◆ **EXTRACTED ENTRIES**
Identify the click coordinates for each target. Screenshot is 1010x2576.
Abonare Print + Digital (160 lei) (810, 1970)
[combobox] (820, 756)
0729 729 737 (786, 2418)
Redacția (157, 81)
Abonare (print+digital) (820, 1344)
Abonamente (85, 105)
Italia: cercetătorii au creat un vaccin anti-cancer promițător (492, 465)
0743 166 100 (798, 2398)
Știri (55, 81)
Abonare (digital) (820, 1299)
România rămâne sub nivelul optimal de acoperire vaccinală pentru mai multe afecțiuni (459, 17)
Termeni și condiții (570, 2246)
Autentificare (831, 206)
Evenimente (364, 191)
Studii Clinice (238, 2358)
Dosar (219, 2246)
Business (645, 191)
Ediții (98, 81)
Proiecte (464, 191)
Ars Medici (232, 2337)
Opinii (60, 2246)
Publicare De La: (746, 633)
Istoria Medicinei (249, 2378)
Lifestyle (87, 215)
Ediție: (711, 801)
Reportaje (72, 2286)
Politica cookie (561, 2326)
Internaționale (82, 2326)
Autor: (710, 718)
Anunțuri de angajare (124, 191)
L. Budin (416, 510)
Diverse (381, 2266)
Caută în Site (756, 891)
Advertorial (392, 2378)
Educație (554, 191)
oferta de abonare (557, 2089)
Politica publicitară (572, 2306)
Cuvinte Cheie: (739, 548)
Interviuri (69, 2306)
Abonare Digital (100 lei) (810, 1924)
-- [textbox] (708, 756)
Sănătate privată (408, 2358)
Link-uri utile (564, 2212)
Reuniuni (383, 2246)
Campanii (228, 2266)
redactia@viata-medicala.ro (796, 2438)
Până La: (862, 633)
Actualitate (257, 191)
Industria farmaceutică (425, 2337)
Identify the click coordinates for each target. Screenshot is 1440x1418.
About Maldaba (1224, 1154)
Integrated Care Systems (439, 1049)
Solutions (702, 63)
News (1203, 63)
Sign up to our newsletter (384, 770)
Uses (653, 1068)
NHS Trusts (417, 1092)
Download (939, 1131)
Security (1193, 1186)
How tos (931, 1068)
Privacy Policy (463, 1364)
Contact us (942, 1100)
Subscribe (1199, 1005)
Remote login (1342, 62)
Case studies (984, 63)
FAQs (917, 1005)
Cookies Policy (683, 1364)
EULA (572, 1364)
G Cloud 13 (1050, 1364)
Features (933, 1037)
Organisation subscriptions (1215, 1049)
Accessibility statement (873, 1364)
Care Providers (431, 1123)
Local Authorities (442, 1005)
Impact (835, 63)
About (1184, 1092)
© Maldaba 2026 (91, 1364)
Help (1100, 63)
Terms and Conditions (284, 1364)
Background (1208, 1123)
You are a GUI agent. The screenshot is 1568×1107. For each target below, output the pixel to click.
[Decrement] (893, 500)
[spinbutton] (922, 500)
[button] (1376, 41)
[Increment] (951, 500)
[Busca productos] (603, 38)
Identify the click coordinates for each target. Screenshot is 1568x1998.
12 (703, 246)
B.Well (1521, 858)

◆ **SET PROBLEM**
Reproduce the data above in full, replacing "Identify" with "Find" at every occurrence and leaving everything else unchanged.

◆ **RESULT OF THIS EXERCISE**
Find the click coordinates for each target. Screenshot is 1010x2576.
Abonare Print + Digital (160 lei) (810, 1970)
[combobox] (820, 756)
0729 729 737 (786, 2418)
Redacția (157, 81)
Abonare (print+digital) (820, 1344)
Abonamente (85, 105)
Italia: cercetătorii au creat un vaccin anti-cancer promițător (492, 465)
0743 166 100 (798, 2398)
Știri (55, 81)
Abonare (digital) (820, 1299)
România rămâne sub nivelul optimal de acoperire vaccinală pentru mai multe afecțiuni (459, 17)
Termeni și condiții (570, 2246)
Autentificare (831, 206)
Evenimente (364, 191)
Studii Clinice (238, 2358)
Dosar (219, 2246)
Business (645, 191)
Ediții (98, 81)
Proiecte (464, 191)
Ars Medici (232, 2337)
Opinii (60, 2246)
Publicare De La: (746, 633)
Istoria Medicinei (249, 2378)
Lifestyle (87, 215)
Ediție: (711, 801)
Reportaje (72, 2286)
Politica cookie (561, 2326)
Internaționale (82, 2326)
Autor: (710, 718)
Anunțuri de angajare (124, 191)
L. Budin (416, 510)
Diverse (381, 2266)
Caută în Site (756, 891)
Advertorial (392, 2378)
Educație (554, 191)
oferta de abonare (557, 2089)
Politica publicitară (572, 2306)
Cuvinte Cheie: (739, 548)
Interviuri (69, 2306)
Abonare Digital (100 lei) (810, 1924)
-- [textbox] (708, 756)
Sănătate privată (408, 2358)
Link-uri utile (564, 2212)
Reuniuni (383, 2246)
Campanii (228, 2266)
redactia@viata-medicala.ro (796, 2438)
Până La: (862, 633)
Actualitate (257, 191)
Industria farmaceutică (425, 2337)
Find the click coordinates for each target. Screenshot is 1440x1418.
About Maldaba (1224, 1154)
Integrated Care Systems (439, 1049)
Solutions (702, 63)
News (1203, 63)
Sign up to our newsletter (384, 770)
Uses (653, 1068)
NHS Trusts (417, 1092)
Download (939, 1131)
Security (1193, 1186)
How tos (931, 1068)
Privacy Policy (463, 1364)
Contact us (942, 1100)
Subscribe (1199, 1005)
Remote login (1342, 62)
Case studies (984, 63)
FAQs (917, 1005)
Cookies Policy (683, 1364)
EULA (572, 1364)
G Cloud 13 (1050, 1364)
Features (933, 1037)
Organisation subscriptions (1215, 1049)
Accessibility statement (873, 1364)
Care Providers (431, 1123)
Local Authorities (442, 1005)
Impact (835, 63)
About (1184, 1092)
© Maldaba 2026 (91, 1364)
Help (1100, 63)
Terms and Conditions (284, 1364)
Background (1208, 1123)
You are a GUI agent. The screenshot is 1568×1107. For each target below, output the pixel to click.
[Decrement] (893, 500)
[spinbutton] (922, 500)
[button] (1376, 41)
[Increment] (951, 500)
[Busca productos] (603, 38)
Find the click coordinates for each target. Screenshot is 1568x1998.
12 (703, 246)
B.Well (1521, 858)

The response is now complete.